On Saturday, September 10, between Geneva and Munich, the traditional venues for the numberless negotiations on war in Syria, the US State Secretary, John Kerry, and the Russian Foreign Minister, Serghei Lavrov, reached an agreement for truce among the various factions fighting for the spoils of the Middle East State. The agreement will enter into force as from the sunset of September 12 and it will last one week only.
Who is concerned by the ceasefire?
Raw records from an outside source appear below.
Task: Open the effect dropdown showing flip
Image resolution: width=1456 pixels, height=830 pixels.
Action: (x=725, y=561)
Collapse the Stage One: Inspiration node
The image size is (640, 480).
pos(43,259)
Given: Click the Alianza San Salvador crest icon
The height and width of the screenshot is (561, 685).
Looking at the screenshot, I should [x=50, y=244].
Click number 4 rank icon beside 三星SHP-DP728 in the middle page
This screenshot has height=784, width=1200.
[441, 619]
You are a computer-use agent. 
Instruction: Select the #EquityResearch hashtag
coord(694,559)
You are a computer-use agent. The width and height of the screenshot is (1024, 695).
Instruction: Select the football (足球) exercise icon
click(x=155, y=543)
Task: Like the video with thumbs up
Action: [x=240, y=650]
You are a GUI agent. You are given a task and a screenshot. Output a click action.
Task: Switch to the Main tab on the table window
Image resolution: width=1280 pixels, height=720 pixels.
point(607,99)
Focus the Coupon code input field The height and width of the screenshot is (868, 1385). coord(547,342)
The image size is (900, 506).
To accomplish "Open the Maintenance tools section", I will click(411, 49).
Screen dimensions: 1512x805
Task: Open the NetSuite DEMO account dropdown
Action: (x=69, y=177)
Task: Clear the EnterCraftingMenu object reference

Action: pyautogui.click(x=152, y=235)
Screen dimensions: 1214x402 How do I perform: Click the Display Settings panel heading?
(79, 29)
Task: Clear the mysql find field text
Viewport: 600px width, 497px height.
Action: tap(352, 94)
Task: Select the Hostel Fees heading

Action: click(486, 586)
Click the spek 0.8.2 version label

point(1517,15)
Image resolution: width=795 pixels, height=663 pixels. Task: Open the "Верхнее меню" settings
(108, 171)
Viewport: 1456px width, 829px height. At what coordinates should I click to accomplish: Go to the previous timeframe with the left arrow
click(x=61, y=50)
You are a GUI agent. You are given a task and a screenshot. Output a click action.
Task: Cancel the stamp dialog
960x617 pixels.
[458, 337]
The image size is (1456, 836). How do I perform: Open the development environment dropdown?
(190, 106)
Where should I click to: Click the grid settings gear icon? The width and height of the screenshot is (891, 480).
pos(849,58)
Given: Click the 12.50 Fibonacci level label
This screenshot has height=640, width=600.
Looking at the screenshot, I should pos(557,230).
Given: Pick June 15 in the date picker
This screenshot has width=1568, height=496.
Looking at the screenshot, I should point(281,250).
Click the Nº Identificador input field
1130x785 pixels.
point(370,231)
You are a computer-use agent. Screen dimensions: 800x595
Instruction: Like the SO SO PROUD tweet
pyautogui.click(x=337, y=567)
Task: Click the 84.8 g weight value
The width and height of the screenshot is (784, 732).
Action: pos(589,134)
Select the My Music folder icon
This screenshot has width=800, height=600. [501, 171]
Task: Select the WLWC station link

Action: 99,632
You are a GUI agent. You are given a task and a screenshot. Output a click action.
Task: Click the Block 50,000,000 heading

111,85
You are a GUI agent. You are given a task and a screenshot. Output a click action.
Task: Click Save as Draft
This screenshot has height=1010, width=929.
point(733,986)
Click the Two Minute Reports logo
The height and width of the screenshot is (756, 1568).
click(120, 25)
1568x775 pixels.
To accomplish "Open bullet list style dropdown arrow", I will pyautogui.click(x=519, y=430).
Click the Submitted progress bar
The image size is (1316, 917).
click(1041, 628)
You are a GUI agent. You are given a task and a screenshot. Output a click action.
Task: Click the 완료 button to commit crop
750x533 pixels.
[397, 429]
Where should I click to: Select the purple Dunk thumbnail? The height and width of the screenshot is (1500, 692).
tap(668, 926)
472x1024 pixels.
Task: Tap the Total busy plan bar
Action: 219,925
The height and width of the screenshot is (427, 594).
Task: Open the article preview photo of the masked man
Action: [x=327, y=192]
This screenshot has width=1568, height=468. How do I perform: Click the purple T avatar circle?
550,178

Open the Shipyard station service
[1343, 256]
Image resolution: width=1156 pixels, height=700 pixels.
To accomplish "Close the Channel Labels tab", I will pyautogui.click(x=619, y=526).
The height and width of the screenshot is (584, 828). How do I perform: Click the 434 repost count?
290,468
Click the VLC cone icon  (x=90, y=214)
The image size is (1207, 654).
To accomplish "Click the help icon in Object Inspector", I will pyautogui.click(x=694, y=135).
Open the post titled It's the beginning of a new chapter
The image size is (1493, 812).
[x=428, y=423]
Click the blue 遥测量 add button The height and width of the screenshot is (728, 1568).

First and foremost Assad’s forces, namely the Syrian Arab Army, including its Russian and Iranian allies and the various groups of the Syrian Free Army, of which it is impossible to know the real size of its forces and its inconstant relationship with the other movements of the Syrian jihad.
Hence the agreement regards neither Daesh-Isis nor the militia of Fateh al-Sham, the new name chosen by the Al Nusra Front to distance itself from Al Qaeda as much as possible.
The hostilities will cease especially in the Aleppo area which, for everybody, is the key to the Syrian strategy, with a view to allowing the inflow of supplies, aid and relief to the local populations, hardly hit by both opponents’ actions.
It is worth recalling that so far the war in Syria has had a toll of 350,000 deaths and 11 million refugees, namely 50% of the Syrian population.
The essential political result of the September negotiations is – first and foremost – that the removal of the “tyrant” Bashar al-Assad from power is no longer on the agenda.
In fact, Assad is probably the only one who can keep Syria united – hence he is a necessary and valuable asset for Russia.
Conversely, in one way or another, all the Western countries involved in the conflict are interested in Syria’s splitting up and fragmentation.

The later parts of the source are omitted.